Schon die Kulisse machte den besonderen Charakter dieser Veranstaltung deutlich. Wo einst Militärzüge Soldaten ein- und ausfuhren, wo amerikanische Familien ihre Rückreise in die Heimat oder ihren nächsten Einsatzort antraten, fanden sich nun Nachbarinnen und Nachbarn, Zeitzeugen und Geschichtsinteressierte ein. Eine Gruppe von Kindern eröffnete die Feier mit einem Lied, begleitet von Ansprachen, die die Bedeutung dieses Ortes für die Geschichte des Bezirks und Berlins insgesamt betonten.
Die neue Tafel erzählt die Geschichte der Züge des Rail Transportation Office (RTO), die von 1947 bis 1994 täglich zwischen West-Berlin und den US-Stützpunkten im Rhein-Main-Gebiet sowie dem Hafen Bremerhaven verkehrten. Für die amerikanischen Soldaten und ihre Familien war diese Verbindung lebenswichtig. Sie brachte nicht nur Lebensmittel und Versorgungsgüter, sondern auch ein Stück amerikanischer Lebensart nach Berlin: Musik, Kino, Libby’s-Dosenfleisch, Elvis-Platten und den berühmten „American Way of Life“.
Besonders anschaulich wird die Erinnerung an den „Abfahrtsgruß“ vieler amerikanischer Kinder: „Muss i denn, muss i denn zum Städtele hinaus“, gesungen von Elvis Presley – ein Symbol dafür, wie stark sich Kultur und Alltagsleben der West-Berliner mit den amerikanischen Alliierten verflochten. Auch an das alljährliche deutsch-amerikanische Volksfest oder die Fußballturniere der Berlin Brigade wurde erinnert, die den West-Berlinerinnen und -Berlinern über Jahrzehnte hinweg eine besondere Form von Freiheit und internationaler Offenheit vermittelten.

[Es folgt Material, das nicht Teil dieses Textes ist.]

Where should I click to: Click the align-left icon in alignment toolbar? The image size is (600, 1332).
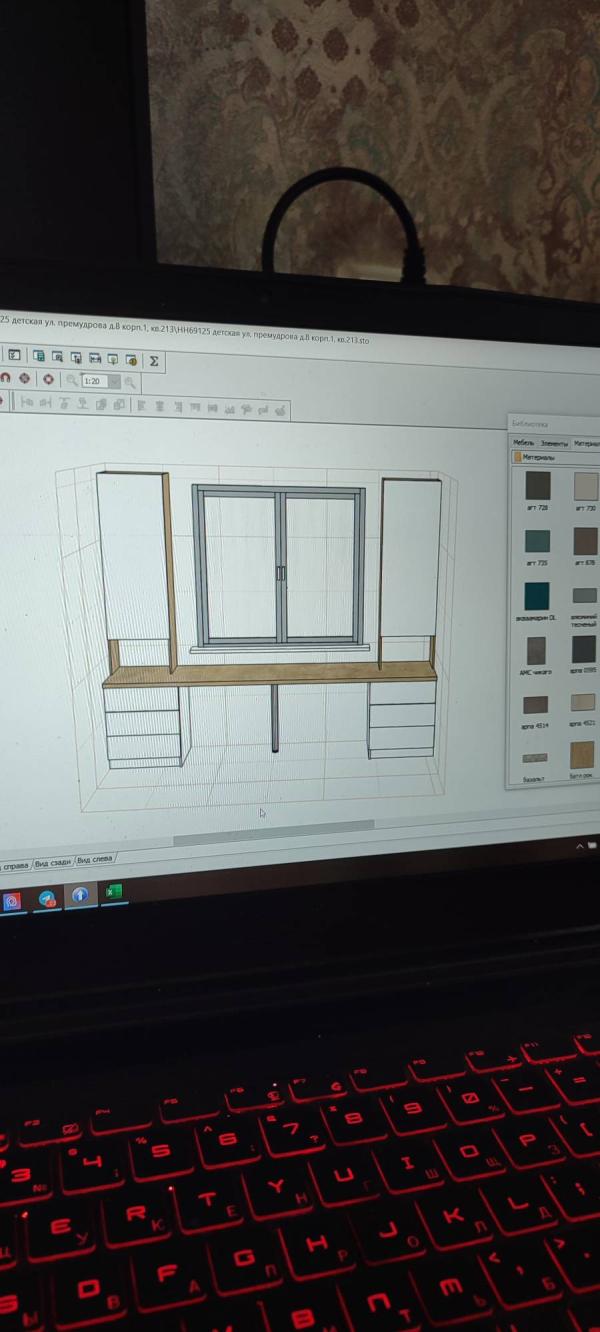(141, 406)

Die Infotafel dokumentiert außerdem die symbolische Bedeutung der Plattform in Lichterfelde: Sie war Endpunkt einer Reise durch die DDR, die nur unter strengster Kontrolle und mit klar geregelten Stopps erfolgen konnte. Jeder Zug war Ausdruck des Kalten Krieges – und zugleich ein lebendiges Zeichen der transatlantischen Freundschaft.
Mit dem Ende des Kalten Krieges verschwanden auch die Duty Trains. 1994 verließ der letzte Zug Lichterfelde. Doch die Erinnerung an diese Zeit lebt weiter. Dank des Engagements der Initiative „Heimat braucht Orte“ in Zusammenarbeit mit dem Bezirksamt Steglitz-Zehlendorf, unterstützt durch die Spenden vieler Bürgerinnen und Bürger konnte dieser historische Platz nun sichtbar markiert werden.
Die alte Plattform, überwuchert und doch standhaft, wurde so zum authentischen Denkmal. Sie erinnert daran, wie nah Weltpolitik und das Leben der Menschen in Steglitz-Zehlendorf einst beieinander lagen. Die neue Infotafel macht dieses Kapitel greifbar – nicht nur für Zeitzeugen, sondern auch für künftige Generationen.